Iran’s war exacerbated fears of continued hostilities and increased market volatility, leading to a slowdown in stock market listings from Hong Kong to London.
In India, Walmart-backed VonBee halted its initial public offering plans, while Reuters reported earlier this month that billionaire Mukesh Ambani's Reliance Jio Platforms had turned its proposed IPO into a fundraising effort without offering shares to foreign investors.
Last June, Kent received regulatory approval for its listing on the stock exchange, including a sale offer from existing shareholders, among them Chairman and Managing Director Mahesh Gupta.
"We are not in a hurry," Gupta said in an interview on Monday, adding that market volatility, exacerbated by the Iran war, makes this an inopportune time for a listing.
He ruled out an initial public offering for at least a year, but said the company might reconsider its plans once things stabilize.
Gupta said Kent is not currently under any pressure to conduct an initial public offering because it has no foreign shareholders.
The conflict in the Middle East is also driving up the costs of transportation, metals, and plastics, further straining Kent's operations. The company imports approximately 15 percent of the raw materials it needs.
Gupta stated that the company has raised its prices by about two percent since the start of the conflict, adding that it will reassess any further increases depending on input costs.

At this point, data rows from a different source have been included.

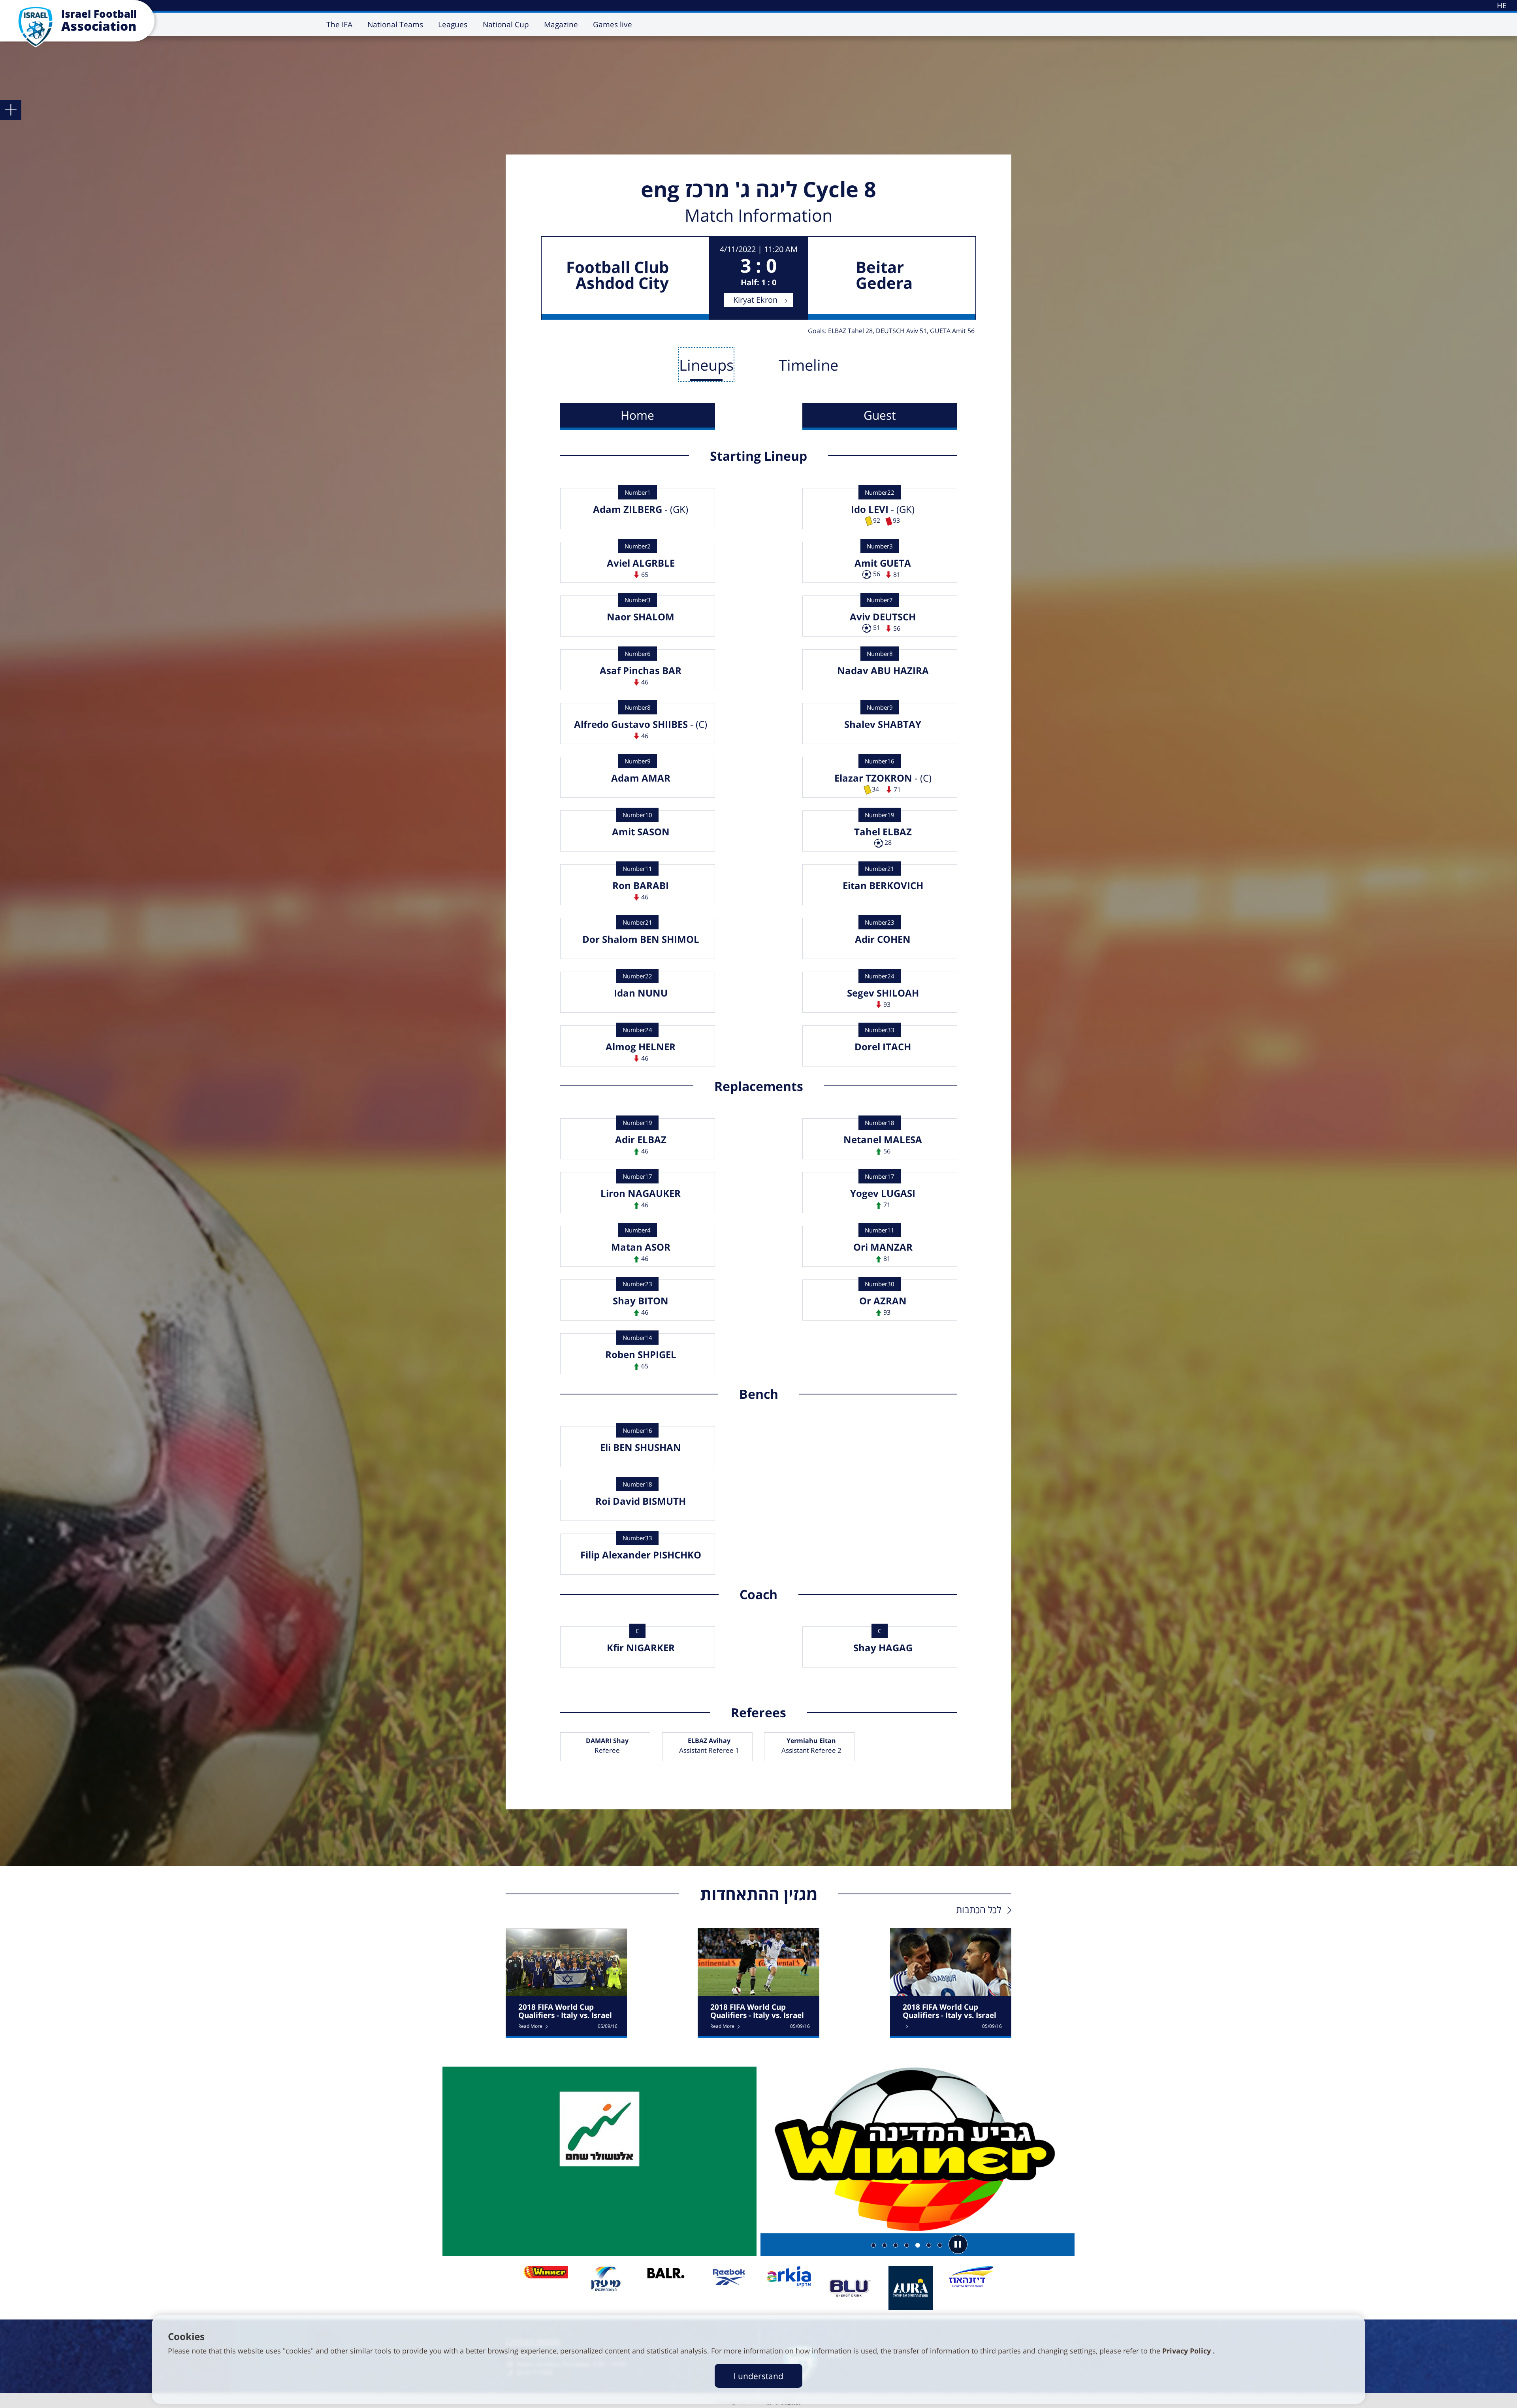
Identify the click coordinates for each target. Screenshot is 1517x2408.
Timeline (808, 364)
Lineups (706, 364)
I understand (758, 2376)
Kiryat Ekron (755, 299)
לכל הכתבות (978, 1909)
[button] (958, 2244)
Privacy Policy (1187, 2350)
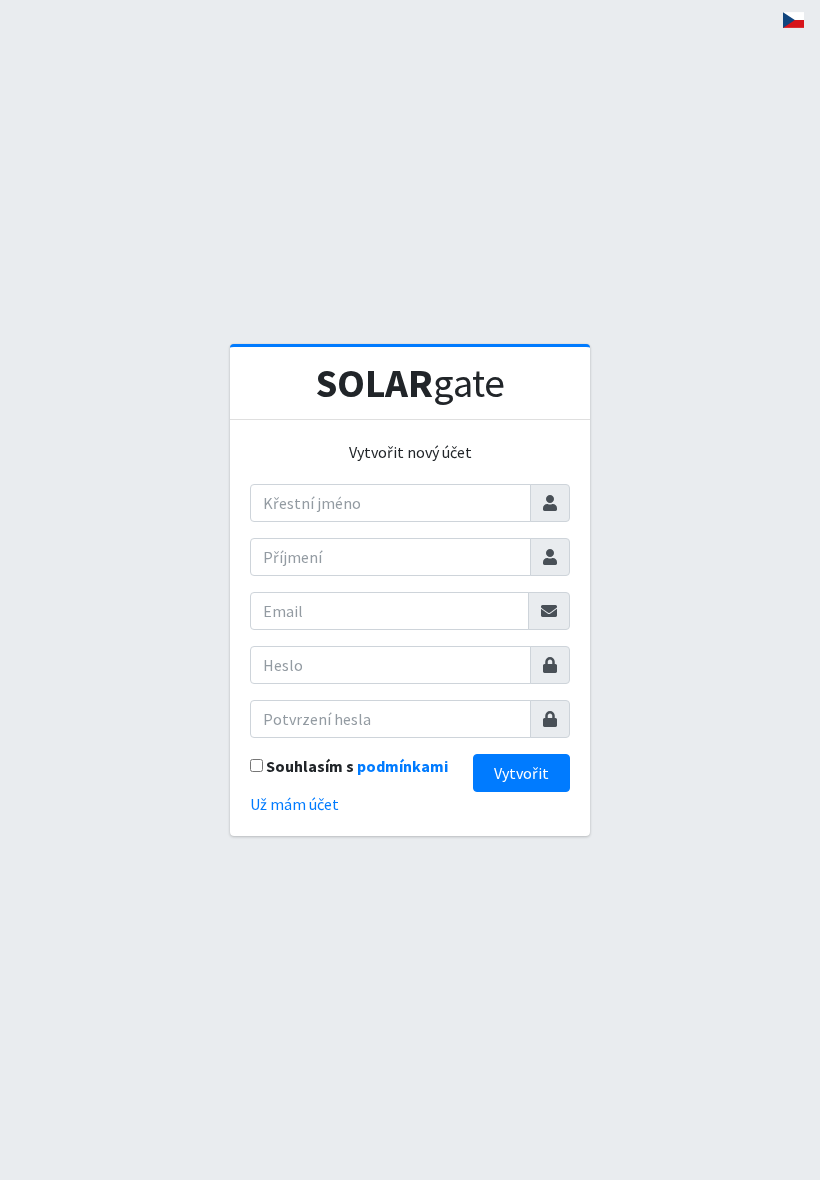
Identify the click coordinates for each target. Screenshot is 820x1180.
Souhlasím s (357, 766)
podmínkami (402, 766)
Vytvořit (521, 773)
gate (410, 383)
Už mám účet (294, 804)
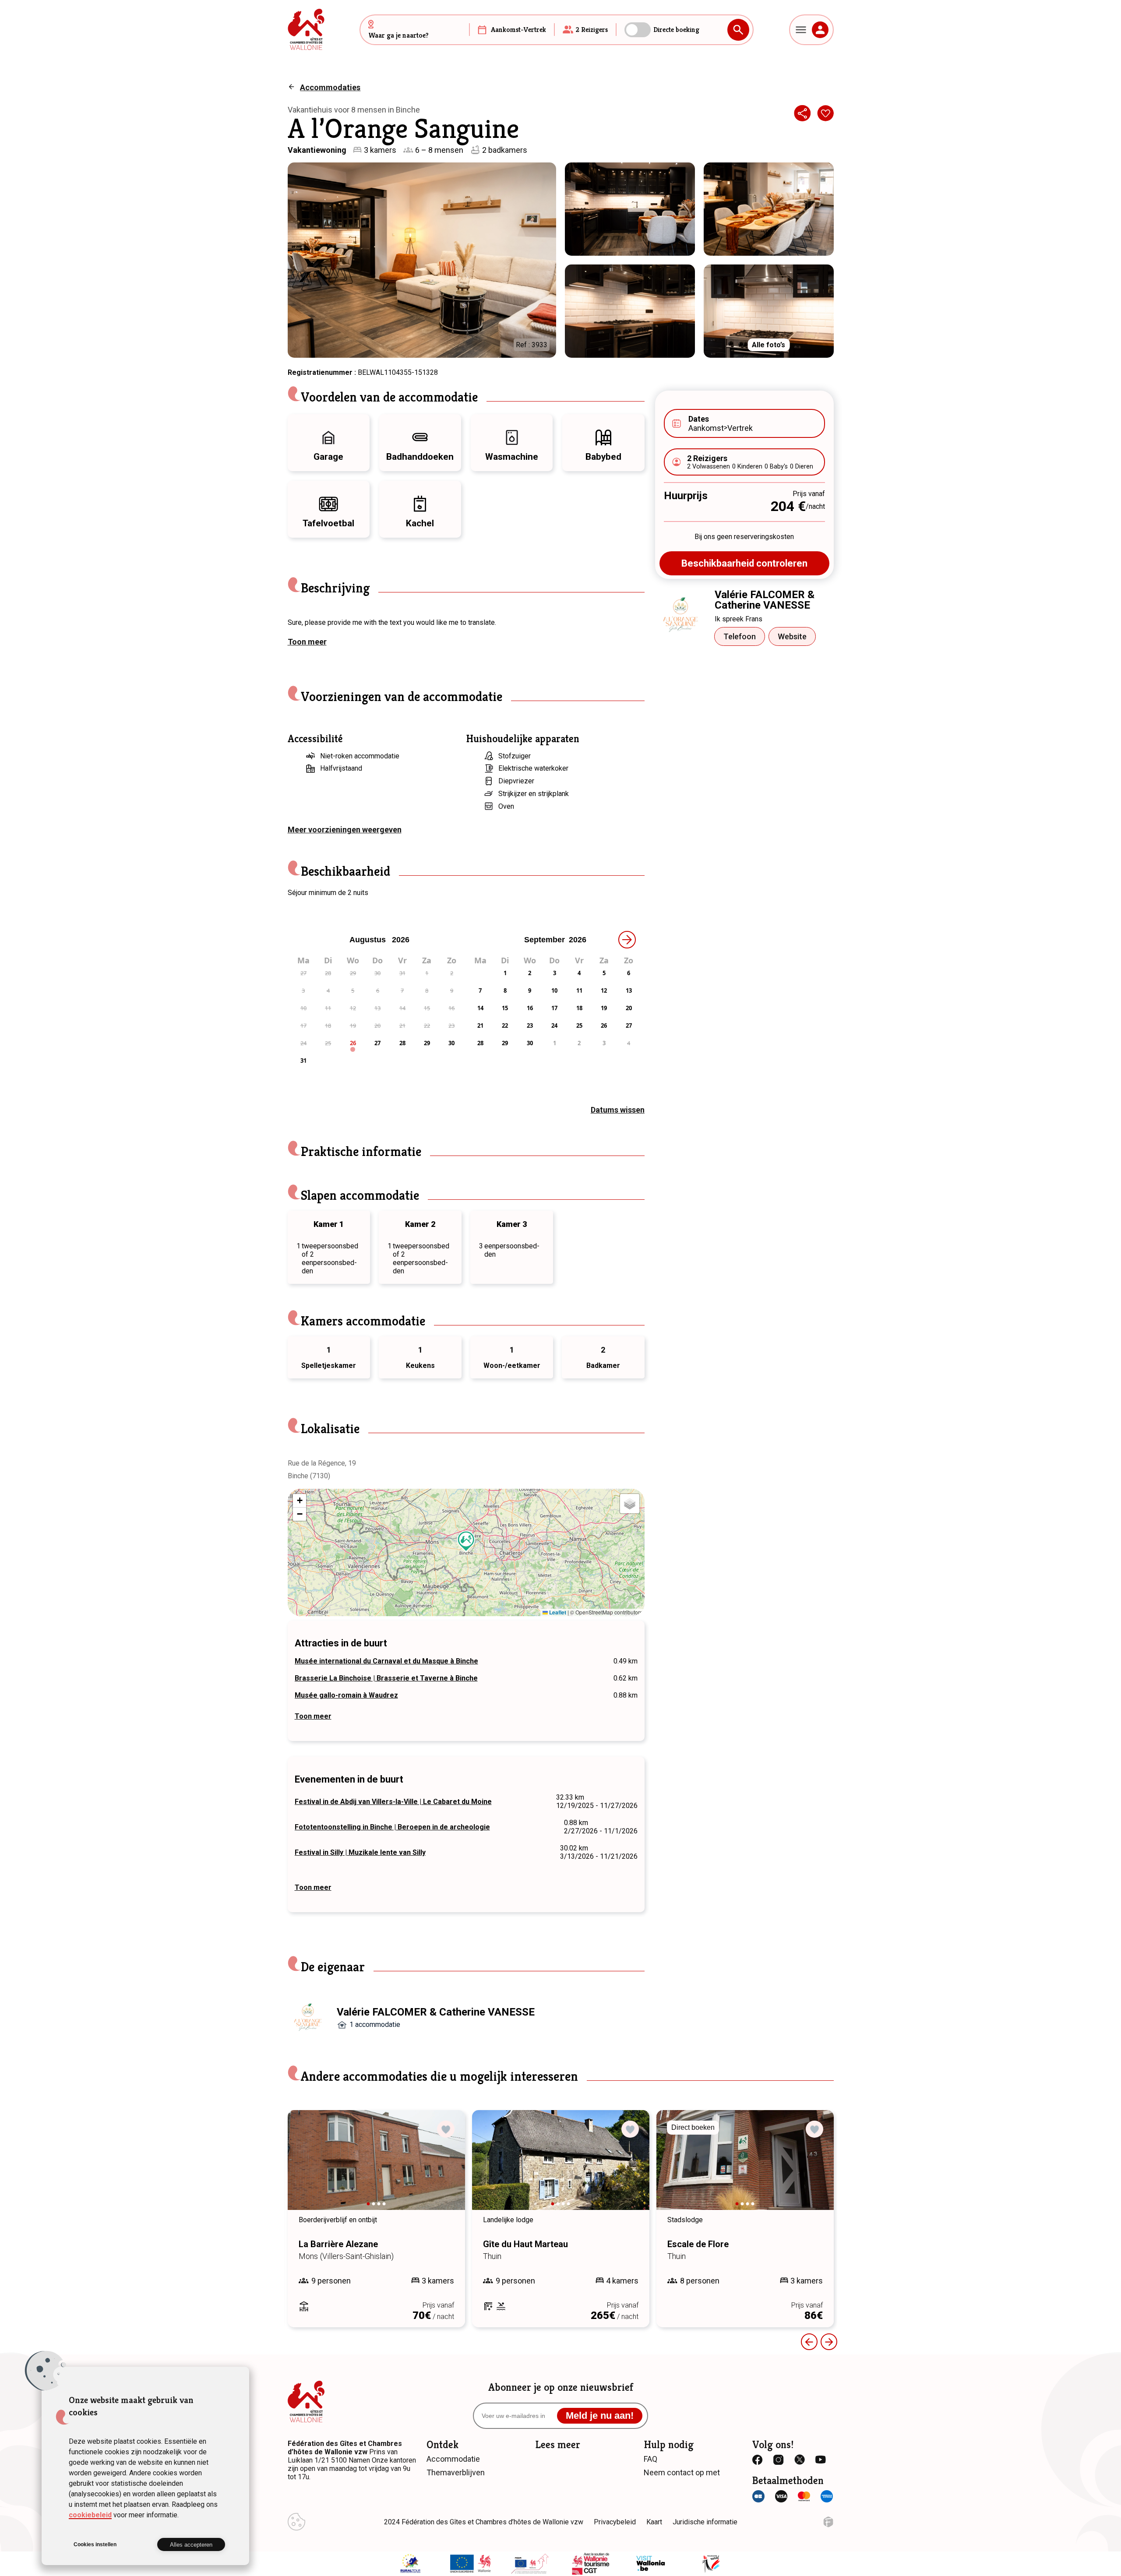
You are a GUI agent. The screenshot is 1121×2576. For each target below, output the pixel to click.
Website (792, 636)
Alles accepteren (191, 2544)
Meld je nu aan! (600, 2415)
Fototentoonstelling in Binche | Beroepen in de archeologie (392, 1827)
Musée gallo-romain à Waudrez (346, 1695)
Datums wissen (618, 1109)
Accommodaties (330, 87)
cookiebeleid (90, 2515)
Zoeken (738, 30)
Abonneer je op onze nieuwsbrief (560, 2387)
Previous (809, 2341)
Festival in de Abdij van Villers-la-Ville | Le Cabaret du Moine (393, 1801)
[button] (466, 1541)
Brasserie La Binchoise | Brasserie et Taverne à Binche (386, 1678)
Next (446, 2168)
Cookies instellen (95, 2544)
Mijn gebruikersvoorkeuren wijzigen (296, 2521)
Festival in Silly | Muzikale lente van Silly (360, 1852)
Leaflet (557, 1612)
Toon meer (307, 641)
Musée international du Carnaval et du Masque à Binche (386, 1661)
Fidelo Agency (828, 2521)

Kent's revenues rose to approximately 14 billion rupees ($146.77 million) in fiscal year 2026 from around 12.60 billion rupees the previous year. Gupta anticipates growth of approximately 15 percent in fiscal year 2027, supported by the currently low adoption of water purification devices in India, where researchers estimate that 70 percent of groundwater is contaminated.
However, Gupta said profits could come under pressure due to rising global input costs.